Selection: what enters the panel

• Normal (default-on): every finding with confidence >= 50% that survived deduplication, regardless of severity.
• Under cost guard (more than 25 surviving findings AND --rigorous not set): narrow to stakes + uncertainty band, which is all Critical/High findings plus any Medium/Low in the 50-75% confidence band or with a severity that conflicted between reviewers. The remaining findings pass through unverified, tagged unverified (cost-guard). Declare the narrowing in the report.
• --rigorous: ignore the cap; verify everything above the floor.
• --fast: skip the entire gate (panel + critic).

Cost guard is a finding-count proxy

In the prose/Agent substrate there is no token-budget API. The guard triggers on the number of surviving findings (threshold 25), not on real token consumption. State this wherever the guard is documented so no false precision is implied.

Completeness Critic

After verification, one critic agent asks what the review failed to cover. It turns blind spots from passive side effects into active output and, when warranted, into one more round of work.

This section is the source of truth. /agent-teams:team-review (Phase 4c) and /senior-review:code-review (Step 4c) both drive the critic from here.

Inputs

The critic reads: the verified findings, the review scope, the list of dimensions that ran, and whatever context exists (deep-dive output and the interconnect map for team-review; .deep-dive/ if present for code-review).

Gap taxonomy

The critic evaluates coverage against a fixed taxonomy and writes a ## Coverage Gaps block:

1. Dimensions not run that the scope warranted (e.g. security skipped on auth code; no distributed-flows despite messaging signals).
2. Files in scope cited by no reviewer (cross-check the changed-file list against files referenced in findings).
3. Unverified assumptions in the interconnect map that no finding addressed.
4. High-risk hot-spots (from deep-dive 05-risks.md or the map's Integration Hot-Spots) with zero findings.

Critic prompt

You are the completeness critic for a multi-dimensional code review. Your job is NOT
to find new bugs directly. It is to find what the review did not examine.

## Verified findings
[the consolidated, verified findings]

## Scope
[changed files / target]

## Dimensions that ran
[list]

## Context available
[deep-dive paths and interconnect map path, or "none"]

## Instructions
Produce a "## Coverage Gaps" list across these categories, each item actionable and specific:
1. Dimensions warranted by the scope but not run
2. In-scope files cited by no finding
3. Interconnect-map assumptions marked unverified that no finding addressed
4. High-risk hot-spots (05-risks.md / Integration Hot-Spots) with zero findings

Then, if and ONLY if one gap is a high-risk uncovered area, name the single most valuable
follow-up: which dimension/agent should review which files.
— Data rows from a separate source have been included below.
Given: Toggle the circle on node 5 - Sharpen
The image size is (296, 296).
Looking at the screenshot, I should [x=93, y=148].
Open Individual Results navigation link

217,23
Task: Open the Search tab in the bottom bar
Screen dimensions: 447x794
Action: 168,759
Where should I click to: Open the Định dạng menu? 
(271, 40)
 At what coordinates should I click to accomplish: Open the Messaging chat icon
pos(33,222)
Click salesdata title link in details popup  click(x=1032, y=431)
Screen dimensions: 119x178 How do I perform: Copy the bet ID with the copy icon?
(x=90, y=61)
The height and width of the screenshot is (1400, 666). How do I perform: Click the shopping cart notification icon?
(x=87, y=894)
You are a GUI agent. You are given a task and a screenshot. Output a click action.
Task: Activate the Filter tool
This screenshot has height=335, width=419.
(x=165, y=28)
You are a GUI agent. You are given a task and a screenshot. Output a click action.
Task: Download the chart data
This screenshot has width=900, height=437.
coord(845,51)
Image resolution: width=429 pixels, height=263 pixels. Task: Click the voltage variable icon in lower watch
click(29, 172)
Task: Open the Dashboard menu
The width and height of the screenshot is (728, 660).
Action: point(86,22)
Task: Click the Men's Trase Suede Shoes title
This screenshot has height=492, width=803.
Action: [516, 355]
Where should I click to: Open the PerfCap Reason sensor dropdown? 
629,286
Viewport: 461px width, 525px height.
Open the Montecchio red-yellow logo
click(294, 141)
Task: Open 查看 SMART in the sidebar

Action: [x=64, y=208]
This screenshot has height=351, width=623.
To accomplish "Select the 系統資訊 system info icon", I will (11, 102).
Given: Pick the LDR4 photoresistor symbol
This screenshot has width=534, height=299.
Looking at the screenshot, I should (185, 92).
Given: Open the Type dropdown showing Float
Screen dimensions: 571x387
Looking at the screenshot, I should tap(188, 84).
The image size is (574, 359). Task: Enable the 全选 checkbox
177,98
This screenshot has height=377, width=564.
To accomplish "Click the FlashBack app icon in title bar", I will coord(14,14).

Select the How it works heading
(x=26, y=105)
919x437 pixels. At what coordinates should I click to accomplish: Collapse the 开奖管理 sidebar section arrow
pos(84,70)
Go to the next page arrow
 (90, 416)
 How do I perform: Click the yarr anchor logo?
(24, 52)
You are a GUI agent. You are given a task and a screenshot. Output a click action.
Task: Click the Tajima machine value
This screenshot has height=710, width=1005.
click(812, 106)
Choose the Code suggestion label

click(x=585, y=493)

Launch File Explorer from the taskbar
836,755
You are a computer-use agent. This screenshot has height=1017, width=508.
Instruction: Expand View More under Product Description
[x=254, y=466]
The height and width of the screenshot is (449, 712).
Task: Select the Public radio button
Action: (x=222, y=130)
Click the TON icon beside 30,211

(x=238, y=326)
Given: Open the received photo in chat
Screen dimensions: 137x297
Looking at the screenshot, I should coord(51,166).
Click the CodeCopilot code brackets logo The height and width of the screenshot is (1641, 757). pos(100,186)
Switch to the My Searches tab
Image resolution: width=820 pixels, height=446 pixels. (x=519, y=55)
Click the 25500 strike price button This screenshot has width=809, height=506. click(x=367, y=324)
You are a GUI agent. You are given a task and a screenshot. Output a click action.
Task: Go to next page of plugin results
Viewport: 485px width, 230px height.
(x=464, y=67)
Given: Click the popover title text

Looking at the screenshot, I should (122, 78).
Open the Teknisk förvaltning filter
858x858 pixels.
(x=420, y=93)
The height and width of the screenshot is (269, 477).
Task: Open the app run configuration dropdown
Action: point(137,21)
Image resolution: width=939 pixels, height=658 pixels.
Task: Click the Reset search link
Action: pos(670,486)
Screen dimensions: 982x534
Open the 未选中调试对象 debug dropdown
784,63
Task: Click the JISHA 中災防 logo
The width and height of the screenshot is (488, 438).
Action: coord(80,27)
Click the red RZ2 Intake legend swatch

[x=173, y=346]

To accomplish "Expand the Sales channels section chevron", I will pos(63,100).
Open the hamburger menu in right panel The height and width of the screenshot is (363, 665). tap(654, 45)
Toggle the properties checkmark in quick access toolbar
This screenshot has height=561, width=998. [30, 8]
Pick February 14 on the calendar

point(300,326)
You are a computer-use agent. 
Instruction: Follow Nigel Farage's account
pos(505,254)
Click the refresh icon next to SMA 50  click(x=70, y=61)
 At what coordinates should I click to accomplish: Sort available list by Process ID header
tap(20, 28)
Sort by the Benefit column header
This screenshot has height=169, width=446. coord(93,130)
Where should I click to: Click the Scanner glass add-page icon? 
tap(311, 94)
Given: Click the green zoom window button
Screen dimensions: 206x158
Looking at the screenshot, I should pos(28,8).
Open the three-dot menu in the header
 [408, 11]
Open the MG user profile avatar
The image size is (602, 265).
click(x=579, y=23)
Output it under
"## Recommended follow-up" with one entry, or "## Recommended follow-up: none".

Bounded follow-up round

If the critic names a high-risk uncovered area, spawn one targeted reviewer (the most specialized agent for that area) for a single round. Its findings re-enter deduplication and then the verification panel. One round only: the critic does not run again on the follow-up output.

Degradation

Under the cost guard or budget pressure, the critic degrades to report-only: it emits the ## Coverage Gaps list with no follow-up spawn, and the report states that the follow-up was skipped. --fast skips the critic entirely.